Campbell's Quality of Competition rating is .01 which puts him below Tallinder as well as in the lower half of the defensemen we're looking at here.
So that shows us that Tallinder is playing against tougher players but it doesn't tell us how he's handling them. To judge that we move on to a stat called Goals Against On/60 which tallies how many goals the opposing teams scores while the player in question is on the ice. Just to be clear, the lower the number, the better.
Tallinder's GA ON/60 is 1.82 good for 10th best in the league out of the players who met our criteria. Above Tallinder are players such as Nick Lidstrom (really, the man is not human), Mathieu Schneider, Chris Pronger, and Paul Martin.
Campbell's GA ON/60 is 3.03, 10th worst out of the group we're looking at. That means that Campbell is facing a lower level of competition than Tallinder - considerably lower, I'd say - but allowing more goals per 60 minutes. Out of all the Sabres defensemen, Tallinder is facing the hardest competition while also allowing the fewest goals per 60 minutes of ice time.

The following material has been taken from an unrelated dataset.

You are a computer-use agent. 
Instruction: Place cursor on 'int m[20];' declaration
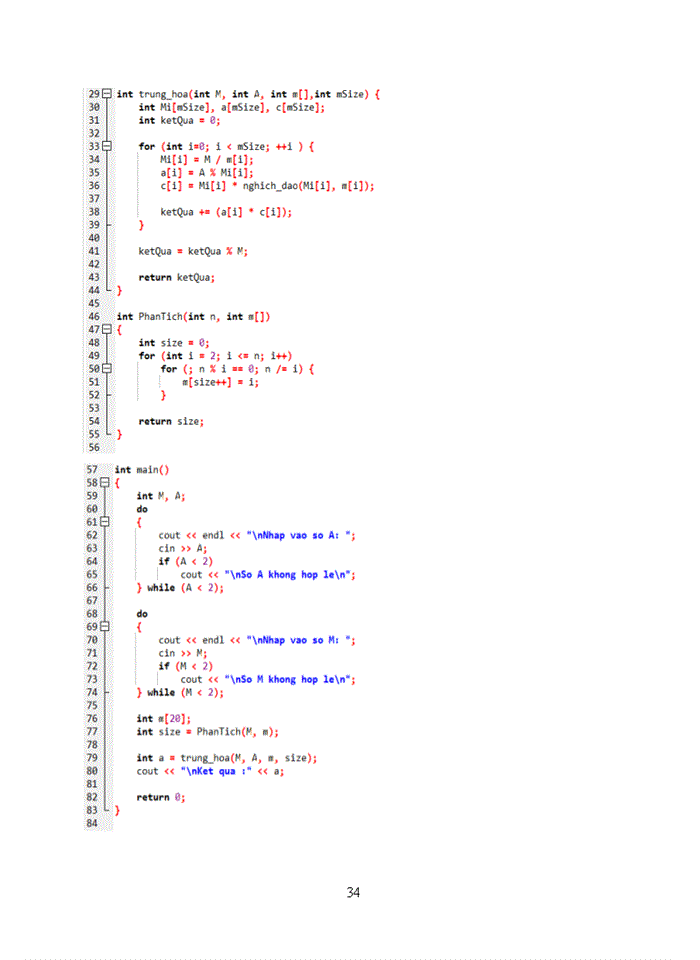click(x=162, y=718)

Great, Heather, but what about the offense? Hold on, I'm getting there. The next stat we'll look at is the opposite - Goals For On/60 or how many goals the Sabres score while the defenseman in question is on the ice. In this case, the higher the number, the better.
Tallinder's GF ON/60 is 2.82 which is right in the middle of the pack. Not great, not terrible. It is important to note however that, as average as it is, it is a good bit higher than his GA ON/60. For every 60 minutes Tallinder spends on the ice, the Sabres score one more goal than they allow.

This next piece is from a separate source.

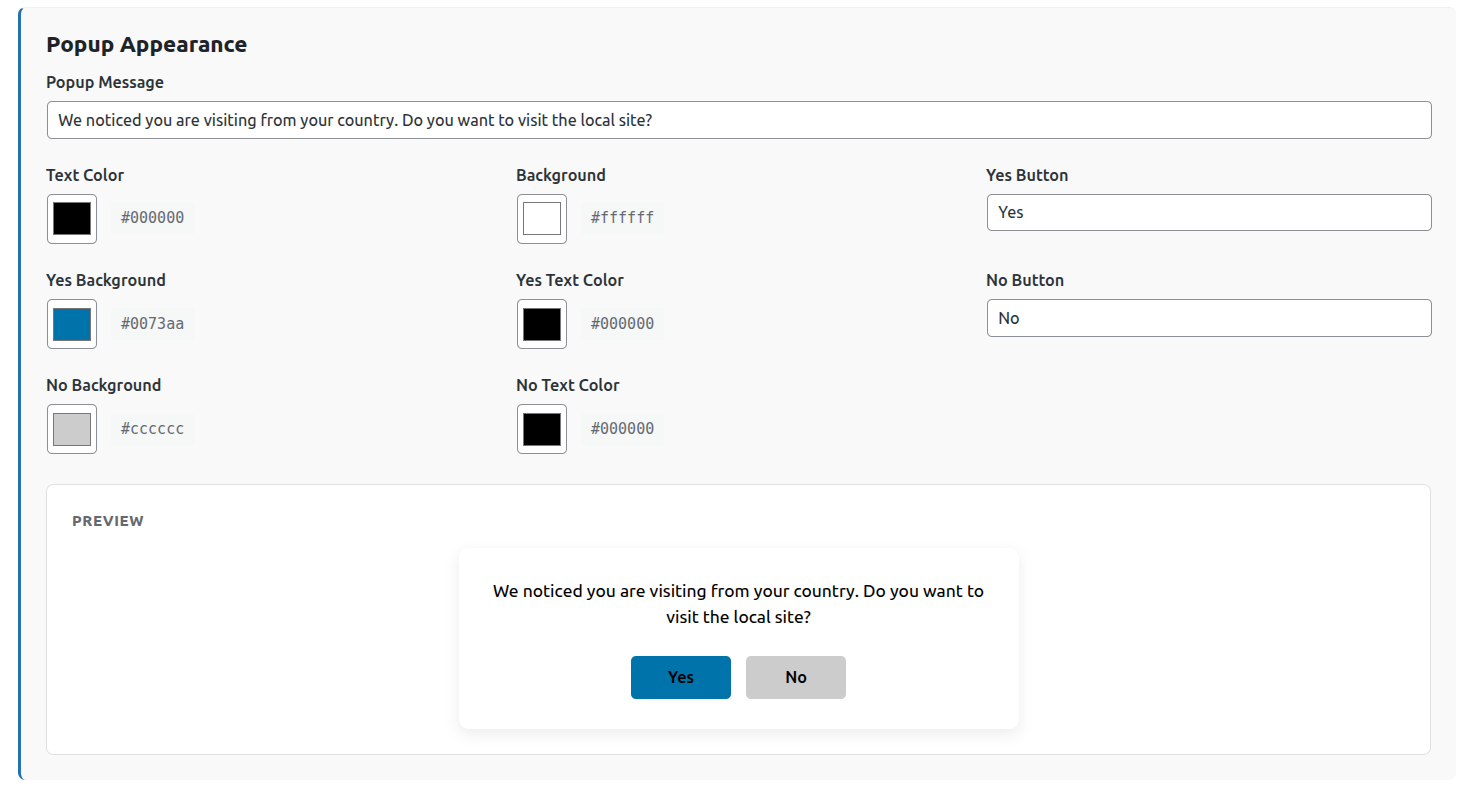
Task: Focus the Yes Button label input
Action: (x=1208, y=213)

Campbell does have Tallinder beat in this category. His GF ON/60 is 3.17, putting him at 12th best among the defensemen we're looking at. (I don't have a list of the guys ahead of him but I'm sure Lidstrom is one of them. Seriously, he's a freak of nature.) So you could definitely make a case that Campbell does bring a lot to the table offensively. However his GF ON/60 is negated somewhat by his high GA ON/60. The Sabres score .35 more goals when Campbell is on the ice than when he's not but they also allow 1.21 goals more when he's on the ice.
One thing Meg pointed out that is in Campbell's favor is that he's lower than Tallinder in Quality of Teammates, meaning Tallinder plays with either a higher rated defensive partner or with higher rated forwards or some mixture of both. Tallinder's rating is a .10 while Campbell's is a -.09. So that could account for some of the difference in their overall numbers but their rankings are close enough here that I don't think it accounts for everything.
So let's summarize:
- Campbell averages about a minute and a half more in ice-time than Tallinder per 60 minutes but Tallinder is facing a much higher level of competition, almost always taking on the opponent's first line.
- Despite playing a higher level of competition, Tallinder is on the ice for fewer goals against than Campbell. For every 60 minutes Tallinder is on the ice, the Sabres score one more goal than they allow.
- Campbell is on the ice for more goals for the Sabres but also on the ice for more goals against the Sabres. In fact, his goals for number (3.17) is almost completely wiped out by his goals against number (3.03).
So while you could say that Campbell is more valuable than Tallinder offensively, you could also say that Tallinder's defensive ability is, in the long-run, more valuable to the Sabres because of how often Campbell's defensive lapses hurt his offensive contributions and again, this is despite Campbell playing against lesser skilled lines. I know I'm really pounding that but these are defensemen. I think it's important to take defense into consideration. And let's not forget that this is all based on a season that most everyone would agree has been pretty uneven for Tallinder.
In other words, I win! Brian Campbell is NOT worth 5 million dollars plus per season and the Sabres are NOT going to fall apart without him. I win! Tell all your friends!